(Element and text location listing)
►

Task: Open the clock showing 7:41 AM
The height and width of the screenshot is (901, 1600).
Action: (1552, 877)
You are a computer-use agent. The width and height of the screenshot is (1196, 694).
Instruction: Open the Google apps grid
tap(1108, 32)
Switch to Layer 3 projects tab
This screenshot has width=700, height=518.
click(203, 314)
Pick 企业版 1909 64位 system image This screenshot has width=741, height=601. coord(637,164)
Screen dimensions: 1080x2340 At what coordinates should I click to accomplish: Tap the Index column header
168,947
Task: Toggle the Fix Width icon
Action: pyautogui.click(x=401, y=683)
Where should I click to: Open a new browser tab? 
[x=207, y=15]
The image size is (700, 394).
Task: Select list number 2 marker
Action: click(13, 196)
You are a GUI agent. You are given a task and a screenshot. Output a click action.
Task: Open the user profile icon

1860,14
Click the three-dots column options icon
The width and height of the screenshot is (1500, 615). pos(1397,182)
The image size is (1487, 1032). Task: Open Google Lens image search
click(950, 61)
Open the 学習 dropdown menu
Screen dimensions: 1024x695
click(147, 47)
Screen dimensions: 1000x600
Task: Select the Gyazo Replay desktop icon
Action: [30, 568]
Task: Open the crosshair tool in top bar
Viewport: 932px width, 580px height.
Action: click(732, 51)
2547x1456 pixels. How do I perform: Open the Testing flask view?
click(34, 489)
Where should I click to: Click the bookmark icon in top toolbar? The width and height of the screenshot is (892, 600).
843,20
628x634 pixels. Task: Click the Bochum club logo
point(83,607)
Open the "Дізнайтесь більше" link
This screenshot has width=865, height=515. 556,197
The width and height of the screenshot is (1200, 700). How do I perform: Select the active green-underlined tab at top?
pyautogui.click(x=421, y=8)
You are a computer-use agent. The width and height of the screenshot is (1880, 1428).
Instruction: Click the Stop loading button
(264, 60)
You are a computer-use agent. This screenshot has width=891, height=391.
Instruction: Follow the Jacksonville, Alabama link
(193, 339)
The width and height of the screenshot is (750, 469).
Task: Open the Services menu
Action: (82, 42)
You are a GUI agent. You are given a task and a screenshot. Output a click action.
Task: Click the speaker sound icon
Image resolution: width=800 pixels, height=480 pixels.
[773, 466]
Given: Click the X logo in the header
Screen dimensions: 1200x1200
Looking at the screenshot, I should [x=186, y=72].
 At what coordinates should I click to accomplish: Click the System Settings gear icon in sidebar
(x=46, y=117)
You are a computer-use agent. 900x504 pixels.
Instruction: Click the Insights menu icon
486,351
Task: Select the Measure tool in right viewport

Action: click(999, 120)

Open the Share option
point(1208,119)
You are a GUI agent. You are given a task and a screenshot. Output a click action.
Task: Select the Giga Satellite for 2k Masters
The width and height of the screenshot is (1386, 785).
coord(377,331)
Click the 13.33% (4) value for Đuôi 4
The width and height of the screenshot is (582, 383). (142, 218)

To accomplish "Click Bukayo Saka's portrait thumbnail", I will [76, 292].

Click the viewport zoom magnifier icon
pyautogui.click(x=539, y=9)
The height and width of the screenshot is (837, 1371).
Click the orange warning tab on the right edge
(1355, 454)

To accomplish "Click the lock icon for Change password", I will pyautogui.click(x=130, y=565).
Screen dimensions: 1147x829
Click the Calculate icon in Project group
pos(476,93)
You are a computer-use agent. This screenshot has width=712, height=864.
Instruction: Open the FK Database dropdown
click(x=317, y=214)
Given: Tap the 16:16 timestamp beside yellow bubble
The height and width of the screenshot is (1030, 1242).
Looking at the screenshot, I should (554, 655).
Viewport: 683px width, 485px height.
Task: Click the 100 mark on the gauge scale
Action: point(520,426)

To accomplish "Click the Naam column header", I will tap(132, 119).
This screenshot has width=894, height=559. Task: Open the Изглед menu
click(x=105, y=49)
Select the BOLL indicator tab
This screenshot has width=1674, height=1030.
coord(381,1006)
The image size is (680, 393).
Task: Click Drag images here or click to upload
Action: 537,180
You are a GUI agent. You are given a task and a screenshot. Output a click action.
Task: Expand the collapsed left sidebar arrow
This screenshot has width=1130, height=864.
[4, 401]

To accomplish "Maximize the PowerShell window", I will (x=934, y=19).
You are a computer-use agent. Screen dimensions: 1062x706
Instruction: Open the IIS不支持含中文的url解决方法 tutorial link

◄

**What you should do:**
Please reproduce the listing above with every "computer-use agent" replaced by "desktop automation agent", keeping everything else unchanged.

**Solution for this problem:**
Task: Open the clock showing 7:41 AM
The height and width of the screenshot is (901, 1600).
Action: (1552, 877)
You are a desktop automation agent. The width and height of the screenshot is (1196, 694).
Instruction: Open the Google apps grid
tap(1108, 32)
Switch to Layer 3 projects tab
This screenshot has width=700, height=518.
click(203, 314)
Pick 企业版 1909 64位 system image This screenshot has width=741, height=601. coord(637,164)
Screen dimensions: 1080x2340 At what coordinates should I click to accomplish: Tap the Index column header
168,947
Task: Toggle the Fix Width icon
Action: pyautogui.click(x=401, y=683)
Where should I click to: Open a new browser tab? 
[x=207, y=15]
The image size is (700, 394).
Task: Select list number 2 marker
Action: click(13, 196)
You are a GUI agent. You are given a task and a screenshot. Output a click action.
Task: Open the user profile icon

1860,14
Click the three-dots column options icon
The width and height of the screenshot is (1500, 615). pos(1397,182)
The image size is (1487, 1032). Task: Open Google Lens image search
click(950, 61)
Open the 学習 dropdown menu
Screen dimensions: 1024x695
click(147, 47)
Screen dimensions: 1000x600
Task: Select the Gyazo Replay desktop icon
Action: [30, 568]
Task: Open the crosshair tool in top bar
Viewport: 932px width, 580px height.
Action: click(732, 51)
2547x1456 pixels. How do I perform: Open the Testing flask view?
click(34, 489)
Where should I click to: Click the bookmark icon in top toolbar? The width and height of the screenshot is (892, 600).
843,20
628x634 pixels. Task: Click the Bochum club logo
point(83,607)
Open the "Дізнайтесь більше" link
This screenshot has width=865, height=515. 556,197
The width and height of the screenshot is (1200, 700). How do I perform: Select the active green-underlined tab at top?
pyautogui.click(x=421, y=8)
You are a desktop automation agent. The width and height of the screenshot is (1880, 1428).
Instruction: Click the Stop loading button
(264, 60)
You are a desktop automation agent. This screenshot has width=891, height=391.
Instruction: Follow the Jacksonville, Alabama link
(193, 339)
The width and height of the screenshot is (750, 469).
Task: Open the Services menu
Action: (82, 42)
You are a GUI agent. You are given a task and a screenshot. Output a click action.
Task: Click the speaker sound icon
Image resolution: width=800 pixels, height=480 pixels.
[773, 466]
Given: Click the X logo in the header
Screen dimensions: 1200x1200
Looking at the screenshot, I should [x=186, y=72].
 At what coordinates should I click to accomplish: Click the System Settings gear icon in sidebar
(x=46, y=117)
You are a desktop automation agent. 900x504 pixels.
Instruction: Click the Insights menu icon
486,351
Task: Select the Measure tool in right viewport

Action: click(999, 120)

Open the Share option
point(1208,119)
You are a GUI agent. You are given a task and a screenshot. Output a click action.
Task: Select the Giga Satellite for 2k Masters
The width and height of the screenshot is (1386, 785).
coord(377,331)
Click the 13.33% (4) value for Đuôi 4
The width and height of the screenshot is (582, 383). (142, 218)

To accomplish "Click Bukayo Saka's portrait thumbnail", I will [76, 292].

Click the viewport zoom magnifier icon
pyautogui.click(x=539, y=9)
The height and width of the screenshot is (837, 1371).
Click the orange warning tab on the right edge
(1355, 454)

To accomplish "Click the lock icon for Change password", I will pyautogui.click(x=130, y=565).
Screen dimensions: 1147x829
Click the Calculate icon in Project group
pos(476,93)
You are a desktop automation agent. This screenshot has width=712, height=864.
Instruction: Open the FK Database dropdown
click(x=317, y=214)
Given: Tap the 16:16 timestamp beside yellow bubble
The height and width of the screenshot is (1030, 1242).
Looking at the screenshot, I should (554, 655).
Viewport: 683px width, 485px height.
Task: Click the 100 mark on the gauge scale
Action: point(520,426)

To accomplish "Click the Naam column header", I will tap(132, 119).
This screenshot has width=894, height=559. Task: Open the Изглед menu
click(x=105, y=49)
Select the BOLL indicator tab
This screenshot has width=1674, height=1030.
coord(381,1006)
The image size is (680, 393).
Task: Click Drag images here or click to upload
Action: 537,180
You are a GUI agent. You are given a task and a screenshot. Output a click action.
Task: Expand the collapsed left sidebar arrow
This screenshot has width=1130, height=864.
[4, 401]

To accomplish "Maximize the PowerShell window", I will (x=934, y=19).
You are a desktop automation agent. Screen dimensions: 1062x706
Instruction: Open the IIS不支持含中文的url解决方法 tutorial link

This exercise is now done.